It's A Pizza The Moment
You Put It In the Oven: Seinfeld, Abortion, and Meta-ethics
by Kenneth Wagner
In recent decades, television
programming has been handling topics that were at one time almost
unthinkable. Shows have dealt with issues such as racism, homophobia,
same sex marriage, and interracial relationships. One topic that
seems off limits however, is that of abortion. As Rachel Fudge
points out in an article in Clamor magazine: "As many commentators
have pointed out, as all of the old you-can't-do-that-on-television
taboos - sexual content, violence, cursing, nudity, homosexuality
- have fallen away, abortion is the one hot-button issue that
simply remains too hot for TV."
Interestingly
enough one recent television program that bucked this avoidance
was the wildly popular, irreverent sit-com Seinfeld in
the episode titled 'The Couch.' In this episode, main
character Jerry and his friend Elaine go to a restaurant. At
the restaurant Elaine claims that she refuses to eat pizza from
a certain national pizza chain because "the owner contributes
a lot of money to those fanatical, anti-abortion groups."
Jerry is in disbelief, and asks her if she would eat at the present
business if it had the same leanings. Upon asking the owner,
"Poppie," his views and finding him against abortion,
she demands they leave the establishment. Later, Elaine begins
a relationship with a mover she saw at Jerry's apartment, but
must break with him too when she finds that he is pro-life.
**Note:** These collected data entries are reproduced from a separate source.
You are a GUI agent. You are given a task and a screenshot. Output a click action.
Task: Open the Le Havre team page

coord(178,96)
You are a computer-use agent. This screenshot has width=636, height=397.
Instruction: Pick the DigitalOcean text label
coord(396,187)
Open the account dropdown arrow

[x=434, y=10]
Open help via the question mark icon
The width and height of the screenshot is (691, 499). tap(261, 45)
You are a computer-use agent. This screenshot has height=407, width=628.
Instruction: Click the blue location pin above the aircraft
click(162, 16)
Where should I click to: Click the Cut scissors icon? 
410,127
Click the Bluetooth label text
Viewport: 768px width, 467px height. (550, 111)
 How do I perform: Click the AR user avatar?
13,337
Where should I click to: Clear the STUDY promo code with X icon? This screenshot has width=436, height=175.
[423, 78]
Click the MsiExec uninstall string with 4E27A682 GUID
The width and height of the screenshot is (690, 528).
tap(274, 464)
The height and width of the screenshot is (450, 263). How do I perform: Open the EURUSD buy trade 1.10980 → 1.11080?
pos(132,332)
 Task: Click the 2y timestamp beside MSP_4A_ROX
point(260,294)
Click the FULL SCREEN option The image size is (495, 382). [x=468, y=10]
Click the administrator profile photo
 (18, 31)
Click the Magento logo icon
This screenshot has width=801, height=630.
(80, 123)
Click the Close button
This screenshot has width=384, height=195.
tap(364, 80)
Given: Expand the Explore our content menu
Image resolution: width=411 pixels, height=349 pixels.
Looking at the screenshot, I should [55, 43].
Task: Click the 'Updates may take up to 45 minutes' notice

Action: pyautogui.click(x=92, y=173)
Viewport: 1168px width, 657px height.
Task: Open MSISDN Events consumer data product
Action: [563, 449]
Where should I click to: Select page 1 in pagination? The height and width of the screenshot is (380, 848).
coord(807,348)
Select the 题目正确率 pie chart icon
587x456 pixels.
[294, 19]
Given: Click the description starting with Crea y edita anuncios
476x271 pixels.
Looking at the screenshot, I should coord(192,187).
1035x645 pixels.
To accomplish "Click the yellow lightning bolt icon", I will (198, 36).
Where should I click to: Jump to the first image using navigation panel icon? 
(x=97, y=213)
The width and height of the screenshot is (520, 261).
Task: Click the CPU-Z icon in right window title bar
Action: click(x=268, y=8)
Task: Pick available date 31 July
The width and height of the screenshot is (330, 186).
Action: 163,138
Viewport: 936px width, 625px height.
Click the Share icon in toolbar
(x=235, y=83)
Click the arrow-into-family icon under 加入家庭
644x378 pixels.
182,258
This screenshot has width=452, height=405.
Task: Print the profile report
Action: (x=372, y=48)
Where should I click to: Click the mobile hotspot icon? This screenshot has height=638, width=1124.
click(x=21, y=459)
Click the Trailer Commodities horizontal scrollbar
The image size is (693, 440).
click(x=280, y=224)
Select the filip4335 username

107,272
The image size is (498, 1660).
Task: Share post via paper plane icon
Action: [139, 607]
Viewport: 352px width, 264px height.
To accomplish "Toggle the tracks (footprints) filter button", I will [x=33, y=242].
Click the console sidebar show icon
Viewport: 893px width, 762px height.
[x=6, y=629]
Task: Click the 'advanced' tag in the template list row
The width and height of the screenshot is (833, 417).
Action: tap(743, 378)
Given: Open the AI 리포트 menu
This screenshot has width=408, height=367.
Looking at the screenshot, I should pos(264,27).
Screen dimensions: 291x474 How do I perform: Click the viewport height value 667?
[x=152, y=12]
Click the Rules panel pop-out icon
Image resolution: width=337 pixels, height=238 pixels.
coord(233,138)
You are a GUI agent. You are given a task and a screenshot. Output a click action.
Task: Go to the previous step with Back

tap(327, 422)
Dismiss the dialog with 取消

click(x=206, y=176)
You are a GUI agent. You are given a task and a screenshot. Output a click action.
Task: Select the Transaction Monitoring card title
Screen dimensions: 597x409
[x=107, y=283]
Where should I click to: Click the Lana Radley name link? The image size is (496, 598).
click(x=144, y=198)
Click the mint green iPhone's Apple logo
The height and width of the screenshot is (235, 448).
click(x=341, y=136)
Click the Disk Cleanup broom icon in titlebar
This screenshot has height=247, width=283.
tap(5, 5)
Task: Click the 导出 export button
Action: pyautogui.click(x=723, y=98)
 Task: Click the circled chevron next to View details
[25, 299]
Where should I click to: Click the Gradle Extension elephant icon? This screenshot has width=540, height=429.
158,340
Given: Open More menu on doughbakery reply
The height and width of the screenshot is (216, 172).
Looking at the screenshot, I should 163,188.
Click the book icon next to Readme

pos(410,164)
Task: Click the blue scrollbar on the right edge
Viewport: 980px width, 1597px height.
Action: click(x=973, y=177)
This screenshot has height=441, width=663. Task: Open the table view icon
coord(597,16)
In a biting satire of the controversy,
Poppie and Jerry's neighbor Kramer have a falling out that leads
to a dissolving of a business partnership when they disagree
about what toppings belong on a pizza. Poppie, symbolizing the
pro-life stance, declares "but we cannot give the people
the right to choose any topping they want" while Kramer
emphatically states, "What gives you the right to tell me
how I would make my pie?" Mocking the philosophical arguments
engaged in over the rights of the fetus Kramer claims, "It's
not a pizza until it comes out of the oven", while Poppie
holds "It's a pizza the moment you put your fists in the
dough!" Thus ends their partnership.
This episode brings up a major
point of interest to legal scholars and philosophical ethicists.
Many hold that matters of ethics are objective matters, that
they are akin to saying that person A is taller than person B
is, or that one comet moves faster than another does. Those who
cannot or will not see such objective facts about the world are
either mistaken or evil. The philosopher Immanuel Kant thought
something like this, seeking to ground his ethics in 'categorical
imperatives' grounded in reason. For example, any reasonable
person could see that the ethical imperative "Lying is right"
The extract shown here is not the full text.